Questi valori però forse si apprendono meglio quando si parte da realtà svantaggiate come le periferie dimenticate di un Messico napoletano? «Io ai mie ragazzi dico sempre: dovete essere bravi a trasformare i punti deboli nei vostri punti di forza. Adesso si parla ogni giorno di bullismo e cyberbullismo, ma quando io avevo 10-11 anni e i cellulari praticamente non esistevano, qui a Scampia prendevo mazzate un giorno sì e l’altro pure, solo perché i bulli del quartiere mi vedevano andare in palestra e non gli stava bene... Mi strappavano la borsa, mi sfottevano e alla fine erano botte, perché io ero da solo contro tanti. Questo avrebbe dovuto scoraggiarmi e farmi smettere e invece mi ha reso più forte che mai. Quando andavo in gara la tensione che provavo per strada non la sentivo perché ero io contro un mio avversario della stessa età e di pari peso, e sul tatami c’era anche un arbitro che faceva rispettare le regole… La vera vittoria è quando ancora oggi incontro molti di quegli ex bulli che mi dicono scusandosi: “Tu Pino, a differenza nostra avevi capito tutto fin da piccolo, noi ti prendevamo in giro e abbiamo sbagliato, ora siamo orgogliosi di te e dei Maddaloni». Il Clan dello sport e della legalità che si occupa di tutti a partire dagli ultimi: i figli con genitori in carcere e anche degli stessi padri detenuti di Scampia con il programma di messa alla prova in cui sono seguiti direttamente da O Maè. Così come Pino da direttore tecnico delle Fiamme Oro dopo aver allenato i non vedenti e portato il judo nelle carceri minorili ora segue le palestre dei quartieri più a rischio dell’area metropolitana di Napoli. «Con le Fiamme Oro abbiamo aperto una palestra a Caivano e Pizzo Falcone. Al Rione Sanità, il judo, come l’arte e la musica, ha cambiato il volto del quartiere, lì è stata aperta una struttura sportiva in cui i bambini praticano gratis anche il pugilato. E quando finiscono l’allenamento frequentano il doposcuola». Ma la vera scuola per Pino Maddaloni è quella che saprà portare il judo in classe.

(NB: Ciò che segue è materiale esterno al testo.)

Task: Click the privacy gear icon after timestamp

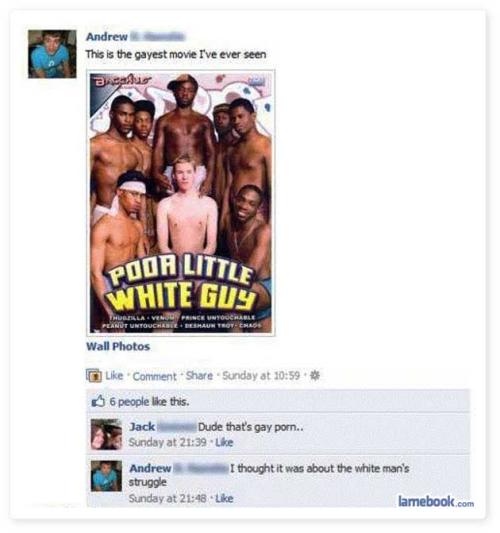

«Quella sarebbe la scuola modello, in cui dobbiamo credere e puntare. Tra i banchi porteremmo quella vera filosofia olimpica che non riconosco nel “ciò che conta è partecipare”. Per me quello che conta è vincere, ma vincere vuol dire dare tutto te stesso e migliorarti continuamente, perché poi questo darà dei risultati a scuola, nello sport e soprattutto nella vita di tutti i giorni. Io ho vinto un oro nel 2000 ma se il mio spirito è ancora quello del campione olimpico è perché, pur con i miei errori, non ho mai smesso un giorno di allenarmi per migliorarmi, prima di tutto come uomo. Ai giovani perciò chiedo di non avere mai paura nell’accettare la sfida. Ogni sfida ha il suo lieto fine, che è l’esperienza. Quel Cielo in cui credo è sempre sopra e dentro di me. Allenando i ragazzi più difficili, ho capito che nessun bambino nasce cattivo e chi crescendo è finito nel vicolo cieco della criminalità è stato semplicemente un bambino che non ha avuto la fortuna di incontrare dei maestri. Ma c’è sempre un tempo per cambiare. Basta avere il coraggio di dire al mondo una sola frase: ho sbagliato. Nello sport sbagliare spesso comporta la sconfitta. Ma perdere non è un male, perché la sconfitta ti offre l’opportunità di imparare dal tuo errore. I miei allievi questo lo sanno e il mio motto deve essere sempre anche il loro: “Nessun alibi, combatti!”. L’ho coniato ricordandomi di quella volta che il direttore della Gazzetta dello Sport Candido Cannavò, di ritorno dalle Olimpiadi di Pechino 2008 mi volle premiare a Monza. Io gli dissi: Direttore ma alle Olimpiadi, che poi furono le mie ultime, non ho mica vinto la medaglia. Però lui volle premiarmi lo stesso, perché era rimasto colpito dall’intervista che rilasciai subito dopo l’eliminazione. C’erano gli stessi giornalisti di Sydney ad aspettarmi, erano tanti, e io me ne stavo scappando via per la rabbia della sconfitta… Poi però mi sono detto: Pino che stai facendo, scappi davanti alle tue responsabilità? Allora sono tornato indietro e alla prima domanda, come mai avessi perso risposi: perché oggi ho incontrato degli avversari più forti di me. Le domande finirono lì... Da allora, davanti ad ogni sconfitta il ragazzo di ieri dice al Pino di oggi: nessun alibi, combatti!».